Saturday, June 24, 2006

Introducing Children to Flying

Today I made a short flight to introduce my twin 3-year olds, Catherine and Elisabeth, to flying. (It's never too early to be exposed to the joy of flight, I figured, and besides, I wanted a "dry run" where we weren't going anywhere to practice the practical matters of putting the double stroller into the back of the airplane, strapping the child safety seats into the back seat, etc.)

I figured once around the pattern was plenty, and to make things as close to what they would be on a real flight (either a day trip or a vacation trip), as possible, I used the same aircraft as I'd flown to New England in April, 923DM.

But, I hadn't figured on the way the twins would react. Arriving at the airport, we went out to the aircraft parking area with the children on leashes to keep them under control and away from any whirling propellers (see first picture).

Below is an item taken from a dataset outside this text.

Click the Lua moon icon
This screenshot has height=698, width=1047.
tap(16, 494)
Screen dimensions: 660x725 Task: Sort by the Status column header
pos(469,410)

The next step was to maneuver the stroller into the cargo compartment. It was a somewhat snug fit; I think if we'd had other luggage the stroller would have had to go in first, and other baggage would have had to be maneuvered in rather carefully. I doubt if any aircraft smaller than a 182 would have swallowed the stroller with any room left over for luggage. My flight bag lived on the floor behind the front seats.

Next we put the baby seats into the aircraft. The Cessna 182 has no rear door, unlike, say, the Bonanza A36, but the front seats slide so far forward that it doesn't matter that the seatbacks don't tilt forward as far as on a 2-door car. There are no LATCH hardpoints on the airplane, so we just used the built-in rear seat belts to secure the car seats.

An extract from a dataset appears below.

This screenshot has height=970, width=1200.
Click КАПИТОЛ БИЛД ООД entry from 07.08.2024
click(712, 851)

Next, we put the twins into the seats and strapped them in, and it was at this point that unforeseen problems showed up. Even though Catherine knows what an airplane is, and excitedly says "Airplane! Airplane!" whenever she sees one in flight, she has only been in one motor vehicle in her life: the family minivan, a Mazda MPV. I once let her climb into the back seat of our other car, but never strapped her in as if to go anywhere, and apparently this seemed like a terrifying prospect, even though to me the interior of a Cessna is not too different from that of a car. Not so to a 3-year old. They immediately started screaming (photo 2). Catherine is the one in the foreground, on the port side of the sirplane, screaming the loudest. With Nancy, my wife, soothing them almost continuously, we managed to survive the preflight.

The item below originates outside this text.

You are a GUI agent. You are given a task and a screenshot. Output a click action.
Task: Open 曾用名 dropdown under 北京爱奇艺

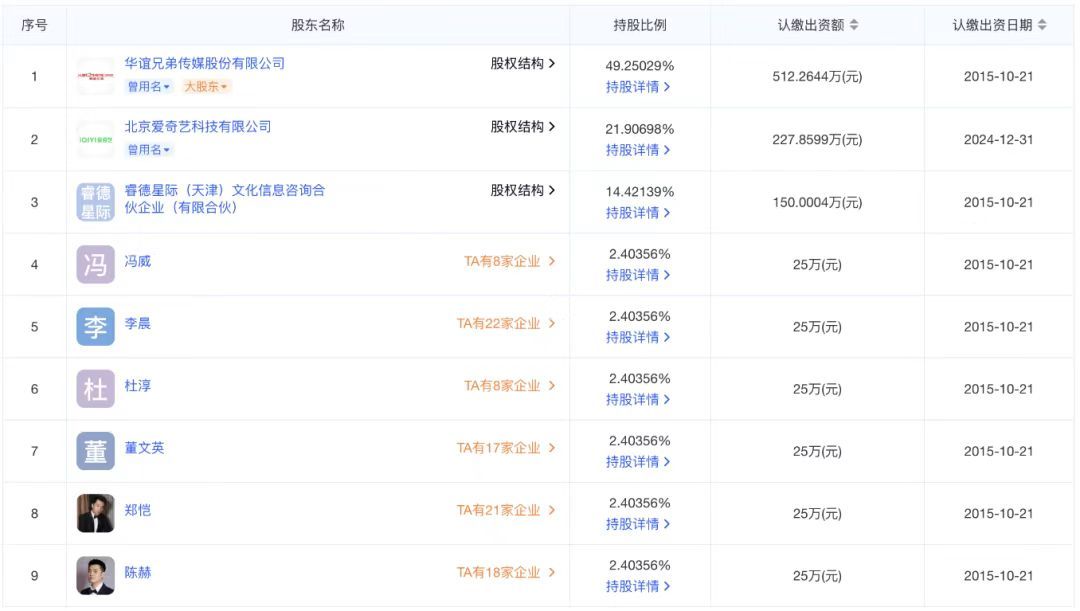(146, 148)
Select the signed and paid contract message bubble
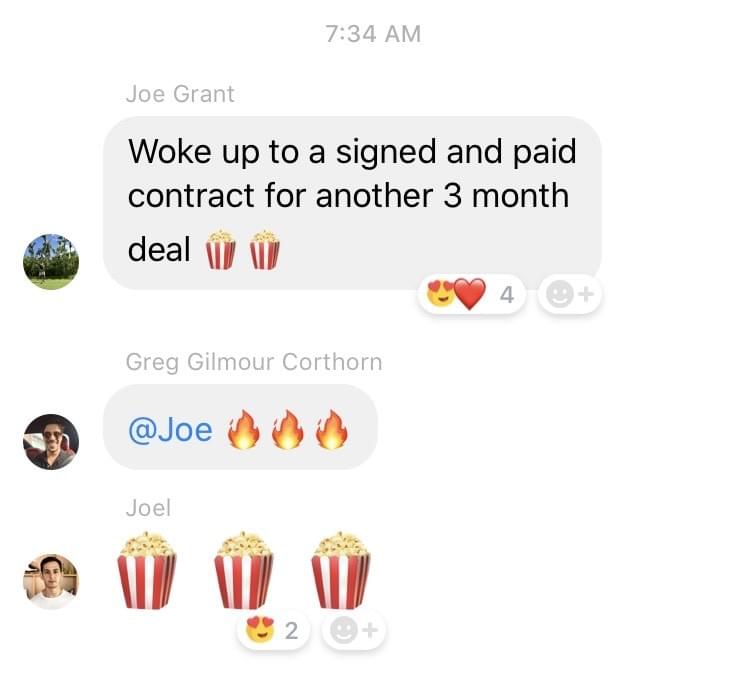The image size is (749, 689). coord(352,203)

Then it was engine start -- triggering a fresh series of screams, as they had calmed down somewhat after we were all in our seats. We taxied to the runup area and (with headsets on) the adults couldn't really hear the screams, but Nancy assures me they were quite upset by the runup. Taxiing onto the runway didn't seem to upset them. Photo 3 shows the takeoff roll. Conditions were ideal, with 10 knots of wind straight down Runway 22 at Easton.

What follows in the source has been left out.